JOB: Rewrite the data from the line containing "Click the 风险监控" through the end of the data, both ends included. Keep every line, but multiply each coordinate in the answers by 0.65 and round to whole numbers, with halves rounded up.

SUPPLIED RECORDS:
<<<<
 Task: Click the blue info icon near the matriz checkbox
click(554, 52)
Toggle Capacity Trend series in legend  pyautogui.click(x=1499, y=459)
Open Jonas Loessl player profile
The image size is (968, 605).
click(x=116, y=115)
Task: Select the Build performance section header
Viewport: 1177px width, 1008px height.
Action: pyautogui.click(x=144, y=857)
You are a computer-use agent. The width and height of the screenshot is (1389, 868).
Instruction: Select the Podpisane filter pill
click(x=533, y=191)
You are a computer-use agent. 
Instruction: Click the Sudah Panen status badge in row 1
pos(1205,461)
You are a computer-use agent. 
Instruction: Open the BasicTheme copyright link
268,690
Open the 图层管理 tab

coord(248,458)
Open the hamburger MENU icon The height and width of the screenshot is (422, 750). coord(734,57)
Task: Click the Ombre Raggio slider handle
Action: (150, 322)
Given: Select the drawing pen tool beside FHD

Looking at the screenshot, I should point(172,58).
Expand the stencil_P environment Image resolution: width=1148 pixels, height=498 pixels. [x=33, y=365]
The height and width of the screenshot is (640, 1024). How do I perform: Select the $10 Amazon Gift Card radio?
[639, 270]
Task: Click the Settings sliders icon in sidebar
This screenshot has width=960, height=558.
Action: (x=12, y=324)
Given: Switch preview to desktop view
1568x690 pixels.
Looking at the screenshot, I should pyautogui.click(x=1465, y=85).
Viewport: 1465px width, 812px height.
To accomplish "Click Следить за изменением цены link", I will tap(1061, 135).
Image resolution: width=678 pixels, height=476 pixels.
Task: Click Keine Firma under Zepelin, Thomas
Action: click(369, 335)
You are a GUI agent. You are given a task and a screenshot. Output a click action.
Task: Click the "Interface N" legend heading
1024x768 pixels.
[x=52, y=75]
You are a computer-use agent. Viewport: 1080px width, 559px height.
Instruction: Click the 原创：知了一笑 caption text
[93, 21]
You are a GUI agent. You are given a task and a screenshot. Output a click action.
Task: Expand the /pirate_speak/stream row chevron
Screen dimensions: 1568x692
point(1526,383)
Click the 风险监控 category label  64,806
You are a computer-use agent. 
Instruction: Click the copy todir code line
>>>>
WRITTEN SOLUTION:
Click the 风险监控 category label  42,524
You are a computer-use agent. 
Instruction: Click the copy todir code line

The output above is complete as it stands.